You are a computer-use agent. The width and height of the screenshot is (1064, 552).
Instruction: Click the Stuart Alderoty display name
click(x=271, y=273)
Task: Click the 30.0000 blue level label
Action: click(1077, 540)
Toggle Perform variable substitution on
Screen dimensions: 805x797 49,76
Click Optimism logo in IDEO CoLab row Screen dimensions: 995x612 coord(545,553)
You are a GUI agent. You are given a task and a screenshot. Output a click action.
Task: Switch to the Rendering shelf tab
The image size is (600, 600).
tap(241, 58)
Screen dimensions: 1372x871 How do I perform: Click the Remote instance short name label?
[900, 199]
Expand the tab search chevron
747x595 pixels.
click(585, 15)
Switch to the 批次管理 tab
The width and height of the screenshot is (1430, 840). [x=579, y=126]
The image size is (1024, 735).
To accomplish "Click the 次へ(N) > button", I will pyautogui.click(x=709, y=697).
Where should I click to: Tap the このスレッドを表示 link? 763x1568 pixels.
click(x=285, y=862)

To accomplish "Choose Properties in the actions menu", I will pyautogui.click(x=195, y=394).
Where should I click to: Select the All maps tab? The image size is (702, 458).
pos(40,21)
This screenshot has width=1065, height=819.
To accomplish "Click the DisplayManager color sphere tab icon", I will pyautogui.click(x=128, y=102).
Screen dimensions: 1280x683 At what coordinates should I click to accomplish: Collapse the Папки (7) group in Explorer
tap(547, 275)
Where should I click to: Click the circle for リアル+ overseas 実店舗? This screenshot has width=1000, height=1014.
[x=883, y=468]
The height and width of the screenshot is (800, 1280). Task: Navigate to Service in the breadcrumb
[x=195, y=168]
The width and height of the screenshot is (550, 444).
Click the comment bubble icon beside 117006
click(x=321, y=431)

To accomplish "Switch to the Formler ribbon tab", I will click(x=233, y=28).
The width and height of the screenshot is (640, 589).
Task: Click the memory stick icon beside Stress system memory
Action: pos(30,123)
····················
* [TASK OBJECTIVE]
Set down the records again in full. Match them exactly.

* [RESULT OF THE EXERCISE]
You are a computer-use agent. The width and height of the screenshot is (1064, 552).
Instruction: Click the Stuart Alderoty display name
click(x=271, y=273)
Task: Click the 30.0000 blue level label
Action: click(1077, 540)
Toggle Perform variable substitution on
Screen dimensions: 805x797 49,76
Click Optimism logo in IDEO CoLab row Screen dimensions: 995x612 coord(545,553)
You are a GUI agent. You are given a task and a screenshot. Output a click action.
Task: Switch to the Rendering shelf tab
The image size is (600, 600).
tap(241, 58)
Screen dimensions: 1372x871 How do I perform: Click the Remote instance short name label?
[900, 199]
Expand the tab search chevron
747x595 pixels.
click(585, 15)
Switch to the 批次管理 tab
The width and height of the screenshot is (1430, 840). [x=579, y=126]
The image size is (1024, 735).
To accomplish "Click the 次へ(N) > button", I will pyautogui.click(x=709, y=697).
Where should I click to: Tap the このスレッドを表示 link? 763x1568 pixels.
click(x=285, y=862)

To accomplish "Choose Properties in the actions menu", I will pyautogui.click(x=195, y=394).
Where should I click to: Select the All maps tab? The image size is (702, 458).
pos(40,21)
This screenshot has width=1065, height=819.
To accomplish "Click the DisplayManager color sphere tab icon", I will pyautogui.click(x=128, y=102).
Screen dimensions: 1280x683 At what coordinates should I click to accomplish: Collapse the Папки (7) group in Explorer
tap(547, 275)
Where should I click to: Click the circle for リアル+ overseas 実店舗? This screenshot has width=1000, height=1014.
[x=883, y=468]
The height and width of the screenshot is (800, 1280). Task: Navigate to Service in the breadcrumb
[x=195, y=168]
The width and height of the screenshot is (550, 444).
Click the comment bubble icon beside 117006
click(x=321, y=431)

To accomplish "Switch to the Formler ribbon tab", I will click(x=233, y=28).
The width and height of the screenshot is (640, 589).
Task: Click the memory stick icon beside Stress system memory
Action: pos(30,123)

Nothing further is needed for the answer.